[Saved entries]
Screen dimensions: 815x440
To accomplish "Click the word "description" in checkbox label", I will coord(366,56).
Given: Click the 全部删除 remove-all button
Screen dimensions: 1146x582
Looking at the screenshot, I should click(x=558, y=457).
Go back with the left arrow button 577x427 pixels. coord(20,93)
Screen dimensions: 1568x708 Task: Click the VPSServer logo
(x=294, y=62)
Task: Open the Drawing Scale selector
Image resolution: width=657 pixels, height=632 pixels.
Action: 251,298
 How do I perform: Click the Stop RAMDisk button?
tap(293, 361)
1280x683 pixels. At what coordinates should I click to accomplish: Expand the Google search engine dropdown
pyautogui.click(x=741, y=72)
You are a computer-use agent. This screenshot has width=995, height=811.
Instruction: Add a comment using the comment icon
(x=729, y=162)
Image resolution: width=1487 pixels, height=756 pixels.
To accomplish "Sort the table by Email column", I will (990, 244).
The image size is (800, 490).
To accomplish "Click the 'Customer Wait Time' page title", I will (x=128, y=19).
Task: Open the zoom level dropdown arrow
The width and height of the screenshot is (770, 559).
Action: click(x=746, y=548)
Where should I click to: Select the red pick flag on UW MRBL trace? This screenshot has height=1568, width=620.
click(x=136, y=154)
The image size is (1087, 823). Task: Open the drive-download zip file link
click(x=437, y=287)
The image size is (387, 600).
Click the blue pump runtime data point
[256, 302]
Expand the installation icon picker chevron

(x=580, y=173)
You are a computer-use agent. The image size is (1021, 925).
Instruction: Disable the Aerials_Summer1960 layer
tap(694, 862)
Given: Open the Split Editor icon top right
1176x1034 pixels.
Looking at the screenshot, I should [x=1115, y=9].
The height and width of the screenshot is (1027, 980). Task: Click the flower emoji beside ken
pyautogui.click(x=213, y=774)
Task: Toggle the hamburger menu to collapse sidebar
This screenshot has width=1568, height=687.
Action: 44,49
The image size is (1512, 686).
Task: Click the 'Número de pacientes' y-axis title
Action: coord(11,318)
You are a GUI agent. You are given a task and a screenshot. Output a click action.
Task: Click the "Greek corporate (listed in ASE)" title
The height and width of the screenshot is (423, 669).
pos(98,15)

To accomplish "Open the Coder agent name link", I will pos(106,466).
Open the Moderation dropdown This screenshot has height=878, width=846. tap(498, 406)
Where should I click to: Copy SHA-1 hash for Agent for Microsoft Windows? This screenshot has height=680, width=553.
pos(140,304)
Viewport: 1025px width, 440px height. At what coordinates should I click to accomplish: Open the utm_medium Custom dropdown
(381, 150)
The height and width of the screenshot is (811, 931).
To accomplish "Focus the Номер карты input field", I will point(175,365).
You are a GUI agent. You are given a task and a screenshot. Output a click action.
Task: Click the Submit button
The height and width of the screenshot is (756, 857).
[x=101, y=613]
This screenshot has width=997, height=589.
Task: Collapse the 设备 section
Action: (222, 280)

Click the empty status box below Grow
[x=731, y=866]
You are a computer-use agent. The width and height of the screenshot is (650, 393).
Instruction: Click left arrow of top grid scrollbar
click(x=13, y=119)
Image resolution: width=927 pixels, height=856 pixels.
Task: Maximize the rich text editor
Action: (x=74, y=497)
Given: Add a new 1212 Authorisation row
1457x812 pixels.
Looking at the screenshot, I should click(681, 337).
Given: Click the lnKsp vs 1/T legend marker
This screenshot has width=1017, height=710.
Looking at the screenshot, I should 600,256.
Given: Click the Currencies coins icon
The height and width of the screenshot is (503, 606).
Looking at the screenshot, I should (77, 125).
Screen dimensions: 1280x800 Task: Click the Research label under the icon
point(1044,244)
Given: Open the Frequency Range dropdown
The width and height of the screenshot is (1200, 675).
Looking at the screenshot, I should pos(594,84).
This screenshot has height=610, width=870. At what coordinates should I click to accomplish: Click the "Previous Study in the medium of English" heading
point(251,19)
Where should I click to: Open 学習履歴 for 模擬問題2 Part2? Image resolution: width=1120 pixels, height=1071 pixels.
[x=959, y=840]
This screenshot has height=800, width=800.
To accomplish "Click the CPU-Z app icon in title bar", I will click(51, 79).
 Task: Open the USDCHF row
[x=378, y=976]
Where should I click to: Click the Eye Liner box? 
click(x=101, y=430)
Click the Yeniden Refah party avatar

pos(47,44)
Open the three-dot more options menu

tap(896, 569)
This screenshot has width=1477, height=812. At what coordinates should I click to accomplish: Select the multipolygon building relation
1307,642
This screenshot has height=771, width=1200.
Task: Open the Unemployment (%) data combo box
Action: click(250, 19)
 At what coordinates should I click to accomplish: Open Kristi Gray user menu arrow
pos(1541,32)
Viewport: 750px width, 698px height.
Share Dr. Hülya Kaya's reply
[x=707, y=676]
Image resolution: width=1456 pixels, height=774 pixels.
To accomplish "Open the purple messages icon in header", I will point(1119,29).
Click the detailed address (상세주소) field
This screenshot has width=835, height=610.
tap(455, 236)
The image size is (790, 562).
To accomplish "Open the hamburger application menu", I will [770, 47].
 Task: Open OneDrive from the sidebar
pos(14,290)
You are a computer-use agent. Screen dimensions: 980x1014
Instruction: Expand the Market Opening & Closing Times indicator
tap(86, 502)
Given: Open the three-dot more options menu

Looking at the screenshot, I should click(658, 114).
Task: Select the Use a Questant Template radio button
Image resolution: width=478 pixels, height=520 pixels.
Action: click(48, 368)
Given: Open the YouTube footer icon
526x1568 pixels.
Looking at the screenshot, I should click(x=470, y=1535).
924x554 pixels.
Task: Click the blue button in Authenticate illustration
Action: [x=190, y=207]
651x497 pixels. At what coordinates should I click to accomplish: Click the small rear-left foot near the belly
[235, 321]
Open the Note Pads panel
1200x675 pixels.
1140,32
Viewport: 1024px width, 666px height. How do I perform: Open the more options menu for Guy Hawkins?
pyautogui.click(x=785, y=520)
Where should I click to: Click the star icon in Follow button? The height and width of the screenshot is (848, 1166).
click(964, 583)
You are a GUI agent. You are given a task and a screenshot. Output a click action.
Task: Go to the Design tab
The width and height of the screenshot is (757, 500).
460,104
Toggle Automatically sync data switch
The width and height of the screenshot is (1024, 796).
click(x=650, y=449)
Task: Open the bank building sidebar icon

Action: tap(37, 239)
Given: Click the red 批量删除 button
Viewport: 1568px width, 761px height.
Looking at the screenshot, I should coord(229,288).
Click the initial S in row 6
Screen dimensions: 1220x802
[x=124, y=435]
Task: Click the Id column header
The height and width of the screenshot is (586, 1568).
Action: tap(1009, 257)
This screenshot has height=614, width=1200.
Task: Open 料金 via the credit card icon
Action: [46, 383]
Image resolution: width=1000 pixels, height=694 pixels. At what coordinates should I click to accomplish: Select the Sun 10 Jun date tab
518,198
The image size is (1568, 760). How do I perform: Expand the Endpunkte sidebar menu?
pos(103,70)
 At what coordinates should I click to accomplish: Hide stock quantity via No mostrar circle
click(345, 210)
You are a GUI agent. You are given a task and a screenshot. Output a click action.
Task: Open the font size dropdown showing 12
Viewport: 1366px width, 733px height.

= PROBLEM STATEMENT =
Copy each entry above exactly, leaving nothing out.

= OUTPUT OF THE TASK =
Screen dimensions: 815x440
To accomplish "Click the word "description" in checkbox label", I will coord(366,56).
Given: Click the 全部删除 remove-all button
Screen dimensions: 1146x582
Looking at the screenshot, I should click(x=558, y=457).
Go back with the left arrow button 577x427 pixels. coord(20,93)
Screen dimensions: 1568x708 Task: Click the VPSServer logo
(x=294, y=62)
Task: Open the Drawing Scale selector
Image resolution: width=657 pixels, height=632 pixels.
Action: 251,298
 How do I perform: Click the Stop RAMDisk button?
tap(293, 361)
1280x683 pixels. At what coordinates should I click to accomplish: Expand the Google search engine dropdown
pyautogui.click(x=741, y=72)
You are a computer-use agent. This screenshot has width=995, height=811.
Instruction: Add a comment using the comment icon
(x=729, y=162)
Image resolution: width=1487 pixels, height=756 pixels.
To accomplish "Sort the table by Email column", I will (990, 244).
The image size is (800, 490).
To accomplish "Click the 'Customer Wait Time' page title", I will (x=128, y=19).
Task: Open the zoom level dropdown arrow
The width and height of the screenshot is (770, 559).
Action: click(x=746, y=548)
Where should I click to: Select the red pick flag on UW MRBL trace? This screenshot has height=1568, width=620.
click(x=136, y=154)
The image size is (1087, 823). Task: Open the drive-download zip file link
click(x=437, y=287)
The image size is (387, 600).
Click the blue pump runtime data point
[256, 302]
Expand the installation icon picker chevron

(x=580, y=173)
You are a computer-use agent. The image size is (1021, 925).
Instruction: Disable the Aerials_Summer1960 layer
tap(694, 862)
Given: Open the Split Editor icon top right
1176x1034 pixels.
Looking at the screenshot, I should [x=1115, y=9].
The height and width of the screenshot is (1027, 980). Task: Click the flower emoji beside ken
pyautogui.click(x=213, y=774)
Task: Toggle the hamburger menu to collapse sidebar
This screenshot has width=1568, height=687.
Action: 44,49
The image size is (1512, 686).
Task: Click the 'Número de pacientes' y-axis title
Action: coord(11,318)
You are a GUI agent. You are given a task and a screenshot. Output a click action.
Task: Click the "Greek corporate (listed in ASE)" title
The height and width of the screenshot is (423, 669).
pos(98,15)

To accomplish "Open the Coder agent name link", I will pos(106,466).
Open the Moderation dropdown This screenshot has height=878, width=846. tap(498, 406)
Where should I click to: Copy SHA-1 hash for Agent for Microsoft Windows? This screenshot has height=680, width=553.
pos(140,304)
Viewport: 1025px width, 440px height. At what coordinates should I click to accomplish: Open the utm_medium Custom dropdown
(381, 150)
The height and width of the screenshot is (811, 931).
To accomplish "Focus the Номер карты input field", I will point(175,365).
You are a GUI agent. You are given a task and a screenshot. Output a click action.
Task: Click the Submit button
The height and width of the screenshot is (756, 857).
[x=101, y=613]
This screenshot has width=997, height=589.
Task: Collapse the 设备 section
Action: (222, 280)

Click the empty status box below Grow
[x=731, y=866]
You are a computer-use agent. The width and height of the screenshot is (650, 393).
Instruction: Click left arrow of top grid scrollbar
click(x=13, y=119)
Image resolution: width=927 pixels, height=856 pixels.
Task: Maximize the rich text editor
Action: (x=74, y=497)
Given: Add a new 1212 Authorisation row
1457x812 pixels.
Looking at the screenshot, I should click(681, 337).
Given: Click the lnKsp vs 1/T legend marker
This screenshot has width=1017, height=710.
Looking at the screenshot, I should 600,256.
Given: Click the Currencies coins icon
The height and width of the screenshot is (503, 606).
Looking at the screenshot, I should (77, 125).
Screen dimensions: 1280x800 Task: Click the Research label under the icon
point(1044,244)
Given: Open the Frequency Range dropdown
The width and height of the screenshot is (1200, 675).
Looking at the screenshot, I should pos(594,84).
This screenshot has height=610, width=870. At what coordinates should I click to accomplish: Click the "Previous Study in the medium of English" heading
point(251,19)
Where should I click to: Open 学習履歴 for 模擬問題2 Part2? Image resolution: width=1120 pixels, height=1071 pixels.
[x=959, y=840]
This screenshot has height=800, width=800.
To accomplish "Click the CPU-Z app icon in title bar", I will click(51, 79).
 Task: Open the USDCHF row
[x=378, y=976]
Where should I click to: Click the Eye Liner box? 
click(x=101, y=430)
Click the Yeniden Refah party avatar

pos(47,44)
Open the three-dot more options menu

tap(896, 569)
This screenshot has width=1477, height=812. At what coordinates should I click to accomplish: Select the multipolygon building relation
1307,642
This screenshot has height=771, width=1200.
Task: Open the Unemployment (%) data combo box
Action: click(250, 19)
 At what coordinates should I click to accomplish: Open Kristi Gray user menu arrow
pos(1541,32)
Viewport: 750px width, 698px height.
Share Dr. Hülya Kaya's reply
[x=707, y=676]
Image resolution: width=1456 pixels, height=774 pixels.
To accomplish "Open the purple messages icon in header", I will point(1119,29).
Click the detailed address (상세주소) field
This screenshot has width=835, height=610.
tap(455, 236)
The image size is (790, 562).
To accomplish "Open the hamburger application menu", I will [770, 47].
 Task: Open OneDrive from the sidebar
pos(14,290)
You are a computer-use agent. Screen dimensions: 980x1014
Instruction: Expand the Market Opening & Closing Times indicator
tap(86, 502)
Given: Open the three-dot more options menu

Looking at the screenshot, I should click(658, 114).
Task: Select the Use a Questant Template radio button
Image resolution: width=478 pixels, height=520 pixels.
Action: click(48, 368)
Given: Open the YouTube footer icon
526x1568 pixels.
Looking at the screenshot, I should click(x=470, y=1535).
924x554 pixels.
Task: Click the blue button in Authenticate illustration
Action: [x=190, y=207]
651x497 pixels. At what coordinates should I click to accomplish: Click the small rear-left foot near the belly
[235, 321]
Open the Note Pads panel
1200x675 pixels.
1140,32
Viewport: 1024px width, 666px height. How do I perform: Open the more options menu for Guy Hawkins?
pyautogui.click(x=785, y=520)
Where should I click to: Click the star icon in Follow button? The height and width of the screenshot is (848, 1166).
click(964, 583)
You are a GUI agent. You are given a task and a screenshot. Output a click action.
Task: Go to the Design tab
The width and height of the screenshot is (757, 500).
460,104
Toggle Automatically sync data switch
The width and height of the screenshot is (1024, 796).
click(x=650, y=449)
Task: Open the bank building sidebar icon

Action: tap(37, 239)
Given: Click the red 批量删除 button
Viewport: 1568px width, 761px height.
Looking at the screenshot, I should coord(229,288).
Click the initial S in row 6
Screen dimensions: 1220x802
[x=124, y=435]
Task: Click the Id column header
The height and width of the screenshot is (586, 1568).
Action: tap(1009, 257)
This screenshot has height=614, width=1200.
Task: Open 料金 via the credit card icon
Action: [46, 383]
Image resolution: width=1000 pixels, height=694 pixels. At what coordinates should I click to accomplish: Select the Sun 10 Jun date tab
518,198
The image size is (1568, 760). How do I perform: Expand the Endpunkte sidebar menu?
pos(103,70)
 At what coordinates should I click to accomplish: Hide stock quantity via No mostrar circle
click(345, 210)
You are a GUI agent. You are given a task and a screenshot. Output a click action.
Task: Open the font size dropdown showing 12
Viewport: 1366px width, 733px height.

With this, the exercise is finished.